> About this exercise
Retype word for word the line containing "You are a computer-use agent." and each line that follows it in the records below, through the last one, with no pictures.

> Data for the task
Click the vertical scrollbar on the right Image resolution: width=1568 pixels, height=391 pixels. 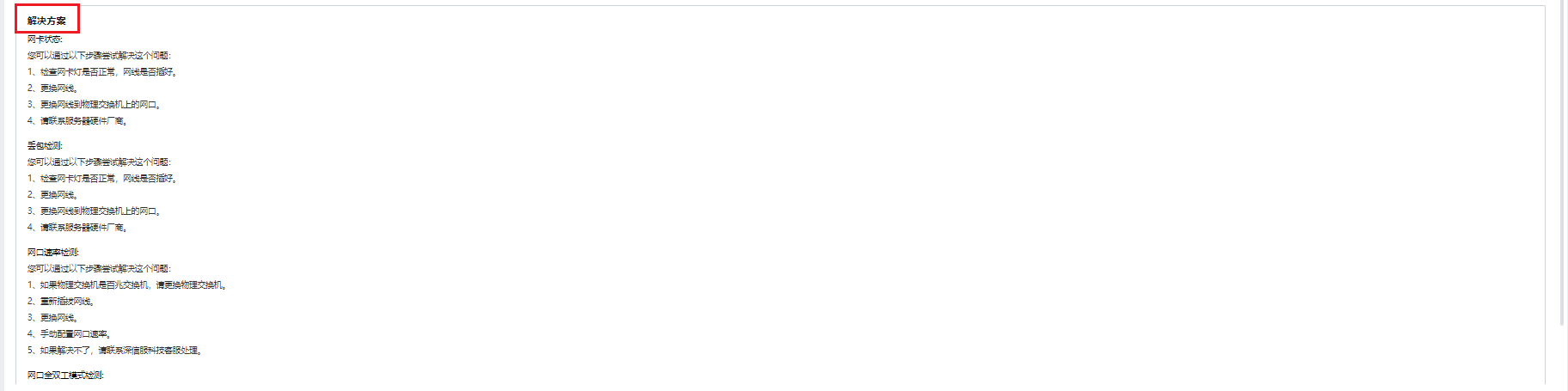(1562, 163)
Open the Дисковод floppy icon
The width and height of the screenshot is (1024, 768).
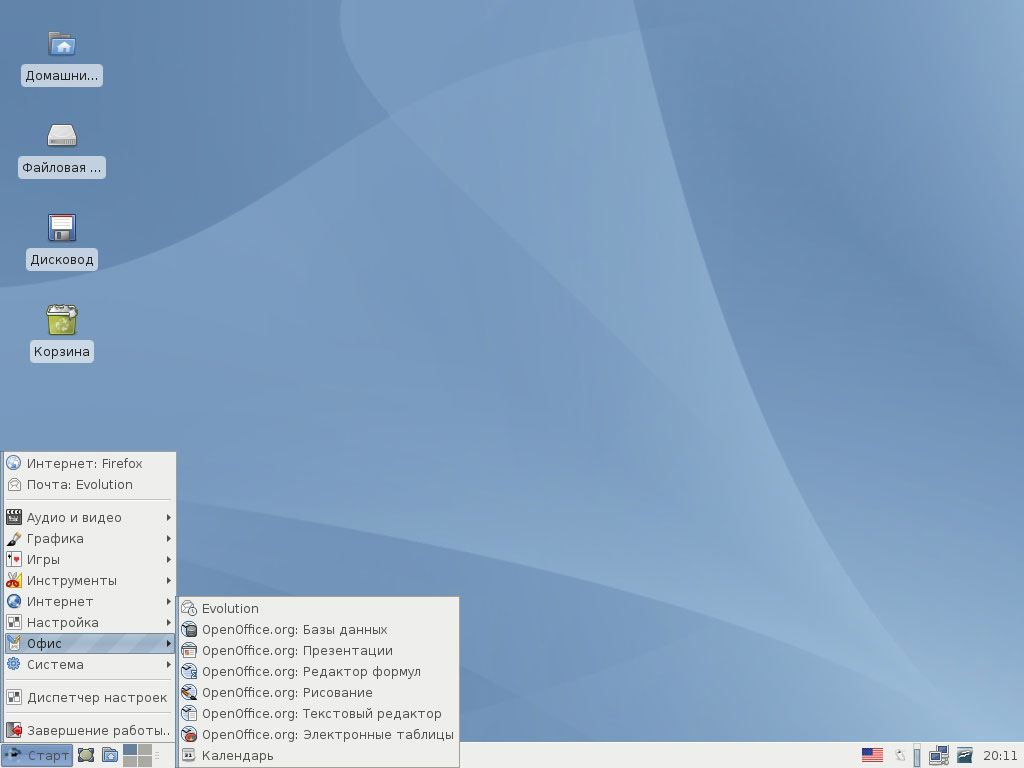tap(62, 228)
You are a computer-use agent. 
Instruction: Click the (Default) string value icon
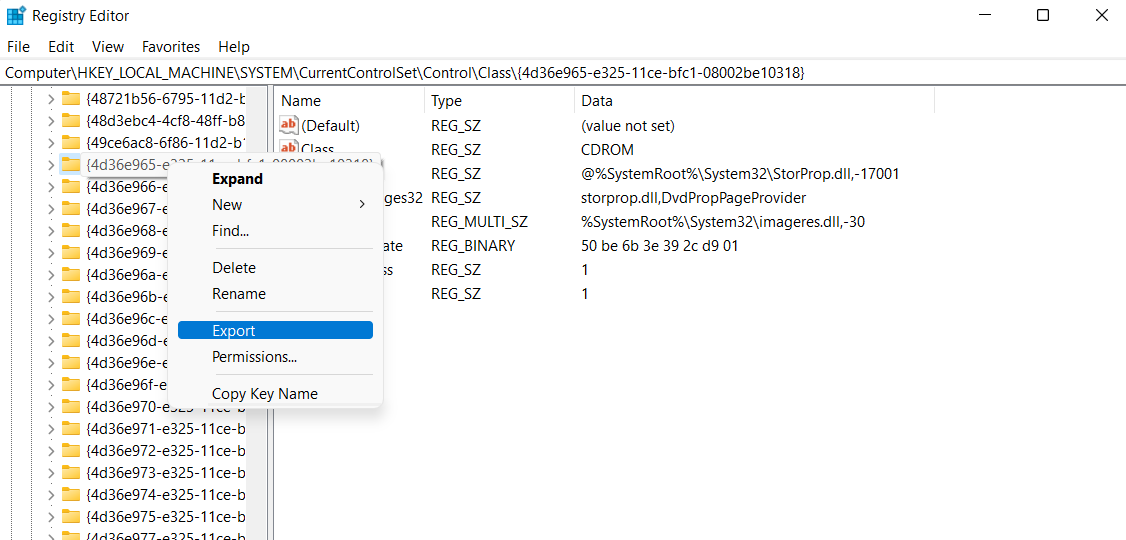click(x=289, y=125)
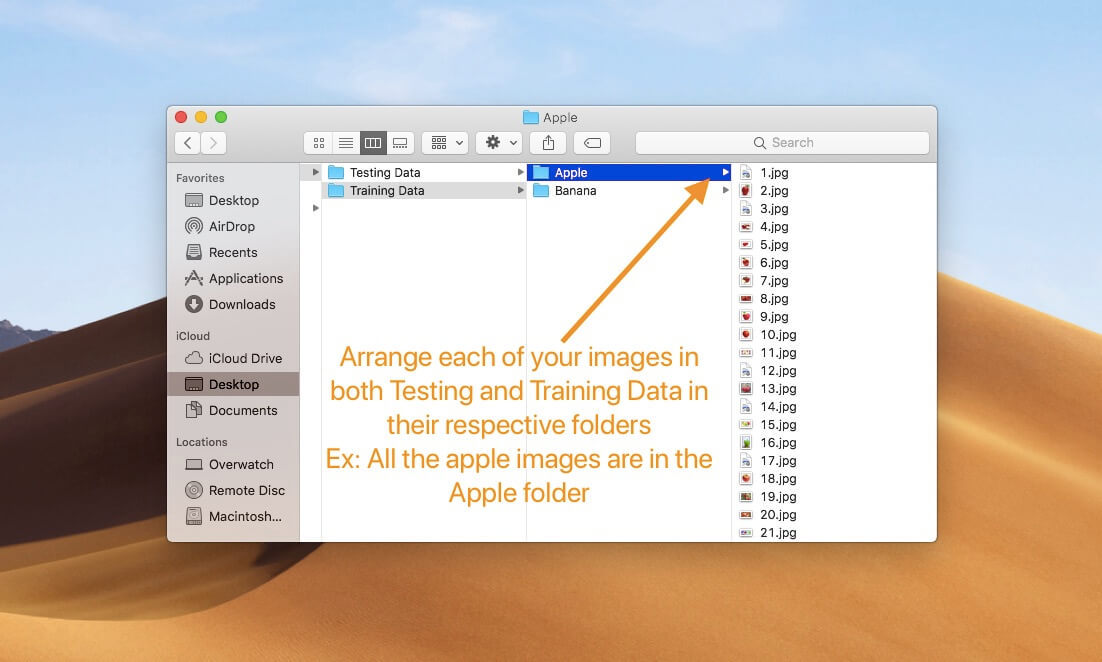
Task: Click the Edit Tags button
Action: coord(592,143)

> Response to the task
You are a computer-use agent. 
Instruction: Click the (Default) string value icon
click(x=289, y=125)
Task: Click the Edit Tags button
Action: coord(592,143)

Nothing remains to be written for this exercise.